Shane Sheil, 29, right, grew up in foster care in Pinellas County when he was profiled by the Times in 2006. He’s now a meat cutter in East St. Louis, is married, has a stepson, and several pets, including his dog Rooster. [ Courtesy of Shane Sheil ]
Published Dec. 25, 2019

Shane Sheil, 29, has a message for kids in foster care. “Don’t feel sorry for yourself,” he said. “And don’t give up. You can do this yourself. Not all of us end up druggies or in jail.”

In 2006, when Shane was one of the oldest kids in foster care in Pinellas County, he told his case worker he wanted a skateboard and an Xbox 360 for Christmas — “and a mom and a dad. Or a mom or a dad.”

His dad had died when he was a baby, his mom when he was 8. At 12, his step-dad had kicked him out for bringing a pocket knife to school. Over the next five years, he bounced through eight foster families and five group homes, went to a dozen different schools.

Shane Sheil and one of his dogs.
Shane Sheil and one of his dogs. [ Shane Sheil ]

The then-St. Petersburg Times (now the Tampa Bay Times) featured a story on Shane that Christmas, and more than 100 strangers reached out to help. He got a custom skateboard and the Xbox, plus $300 — the first spending money he had. “The best Christmas ever,” he said at the time.

Related: Read the original 2006 story: He was one of the oldest boys in foster care. He wanted a family for Christmas.

Seven families offered to adopt him. But none of them lived near St. Petersburg High School, where Shane was playing football. He didn’t want to move from his team and girlfriend, the only family he had at the time. “I chose not to be adopted,” he said. “After thinking about it for a long time, I thought, ‘What was the point?’”

Shane dropped out of school, got his GED, got married, then joined the Army. He did two combat tours overseas as an infantryman. “I don’t want to talk about it,” he said. He got divorced.

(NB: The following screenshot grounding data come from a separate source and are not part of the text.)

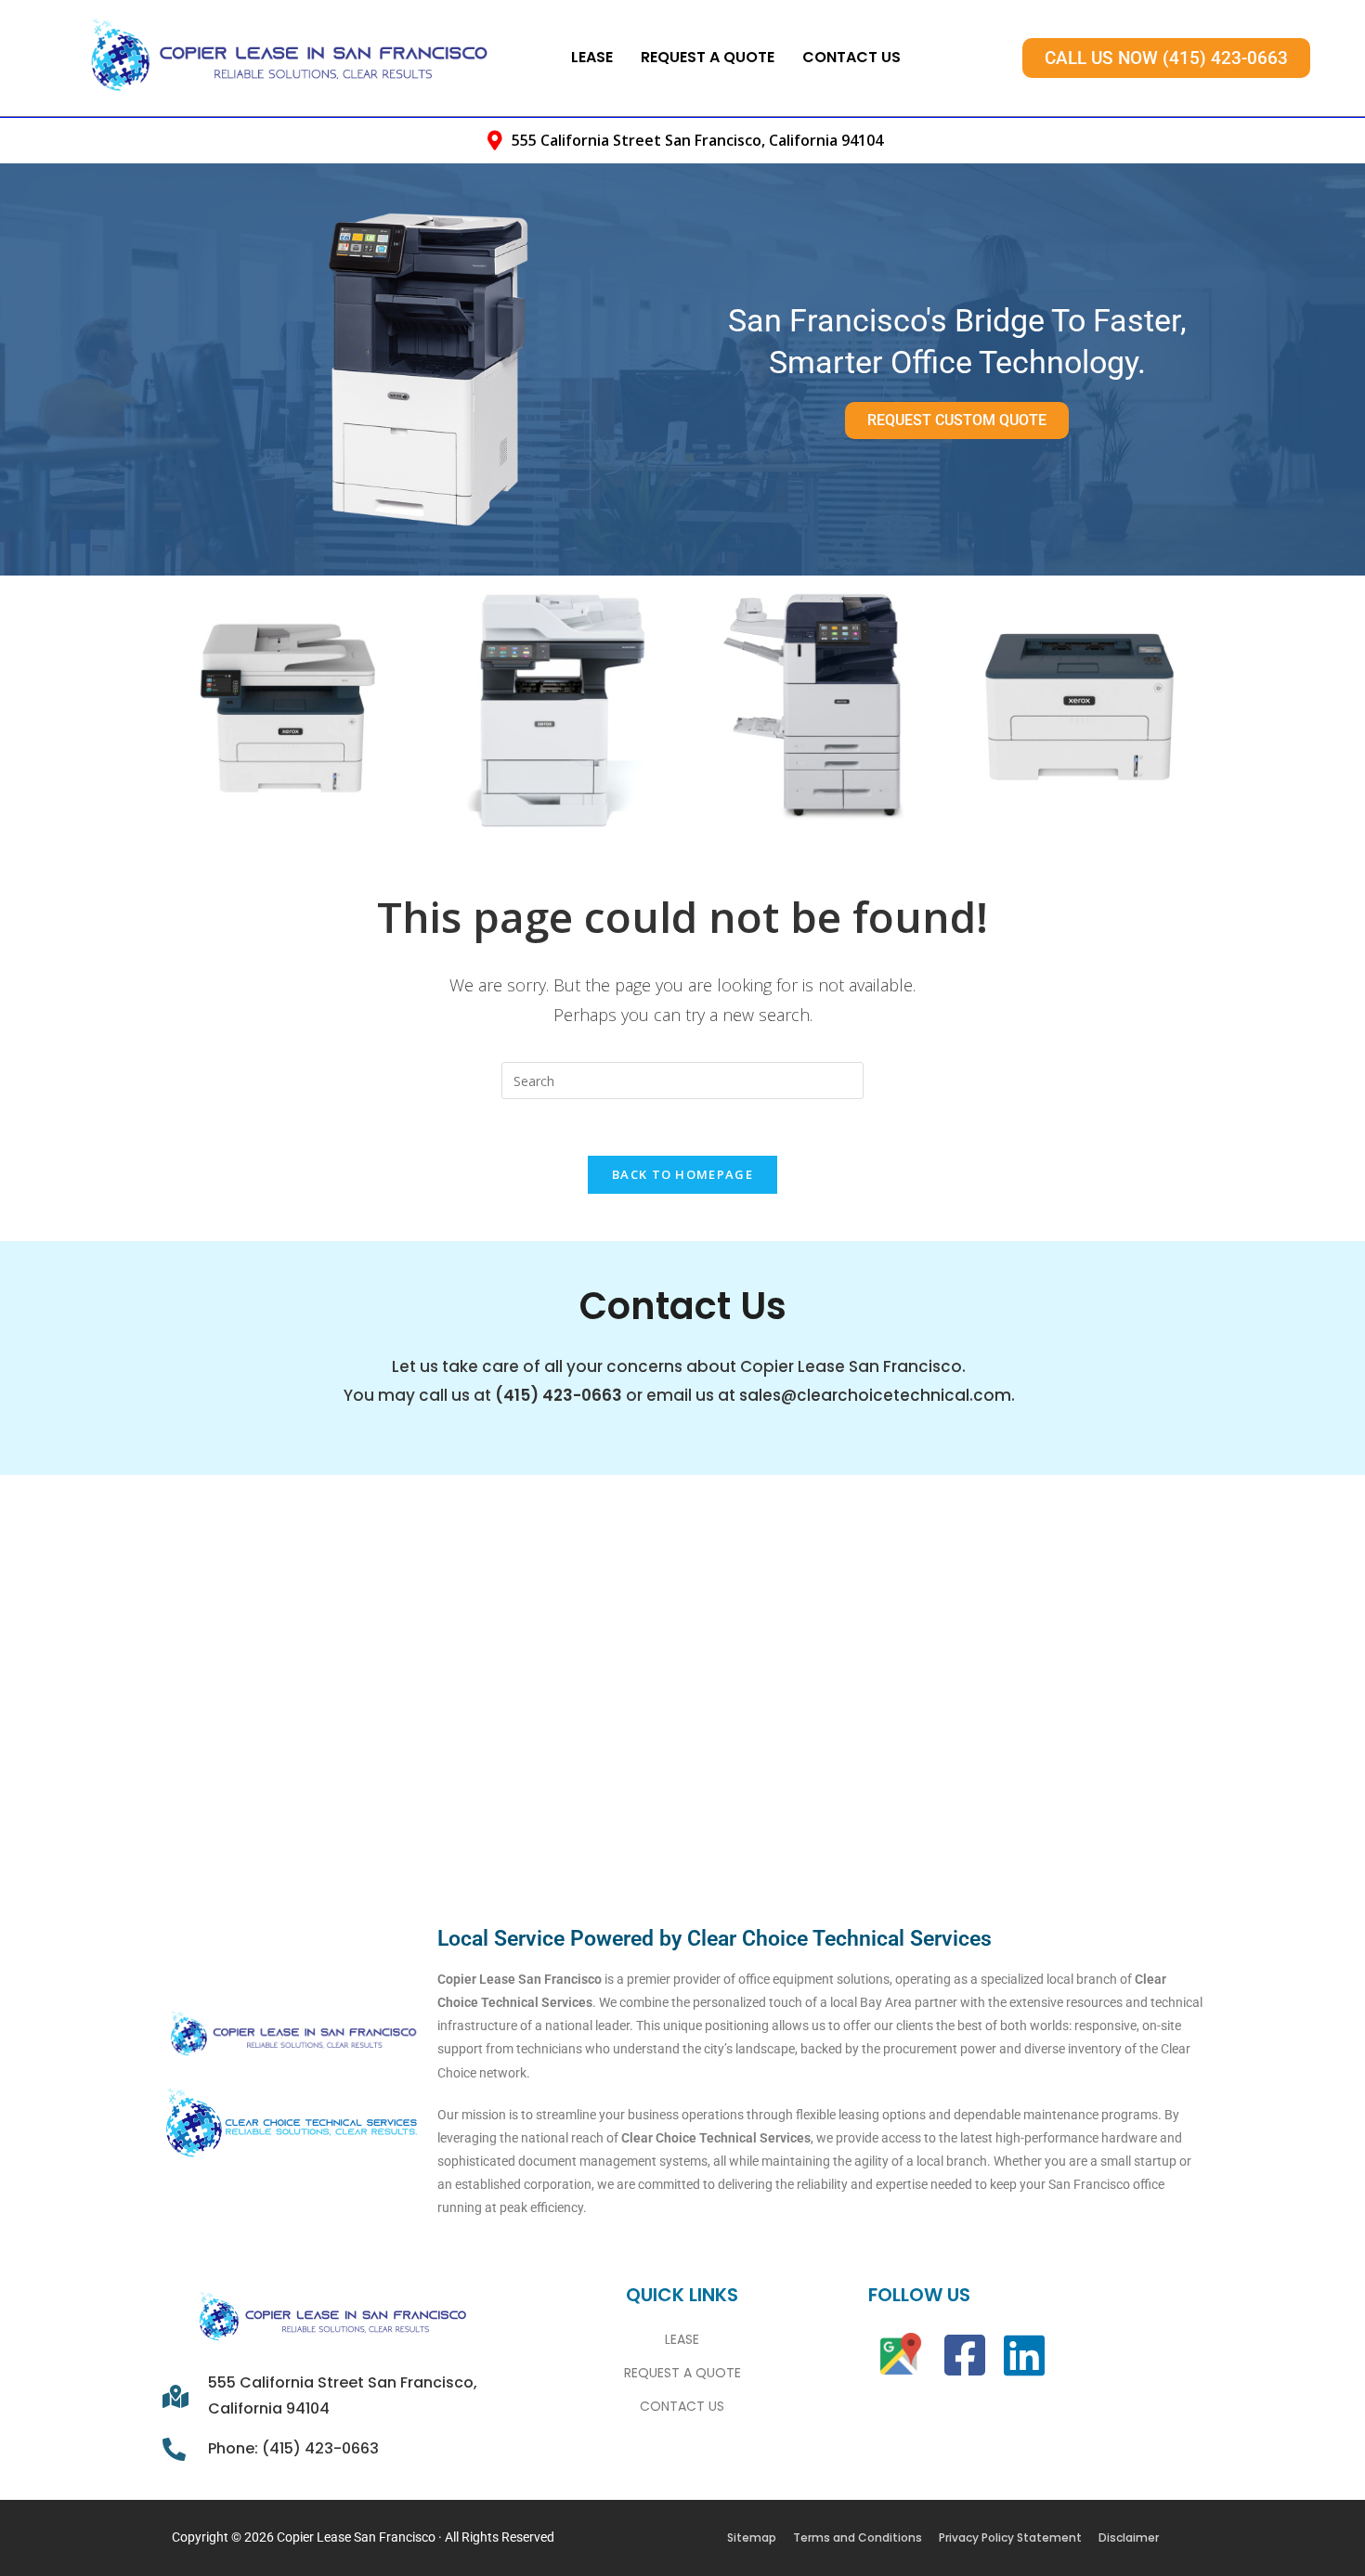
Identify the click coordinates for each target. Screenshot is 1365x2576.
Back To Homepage (682, 1174)
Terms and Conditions (857, 2537)
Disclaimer (1128, 2537)
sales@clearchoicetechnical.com (875, 1395)
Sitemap (751, 2537)
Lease (592, 57)
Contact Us (851, 57)
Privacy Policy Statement (1010, 2537)
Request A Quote (707, 57)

“After the Army, I moved around a lot, from homeless shelter to homeless shelter,” he said. “I had a whole lot more struggle.”

Four years ago, Shane’s biological mother’s best friend found him on Facebook. She had been searching for him for years. She introduced him to a couple in Illinois and he moved there to meet them. “They let me crash on their futon for a while, helped me get on my feet,” he said. “They told me that if they’d had a child together, it would have been me.”

He calls them Mom and Dad. “I couldn’t ask for better parents.”

Related: Read more about Shane from 2007: One Pinellas foster kid wanted a family. Tampa Bay stepped up to help.

He’s worked a variety of jobs. “Electrical, construction, plumbing, driveways, cars, computers,” he said. “Right now, I’m a meat cutter in East St. Louis, making $14 an hour.”

And he met a girl. They got married. He said she’s “everything I wanted in a girl. She has a 10-year-old son. We got a house, we’re trying to buy it. We’ve lived together for three years. We have dogs, a cat, an aquarium.

“I’m happy,” he said. Then he paused. “But I’m not content with my life. I mean, I’m not doing crazy good, but I’m not doing bad. I’m stubborn as hell, always striving for more.”

He doesn’t regret any of his decisions. He’s proud of what he has accomplished, and grateful for people who helped him along the way: his case worker, a few foster moms, his high school football coach and, of course, his new mom and dad.

“I hope to have kids of my own one day,” Shane said. “I want to be the dad I always wanted.”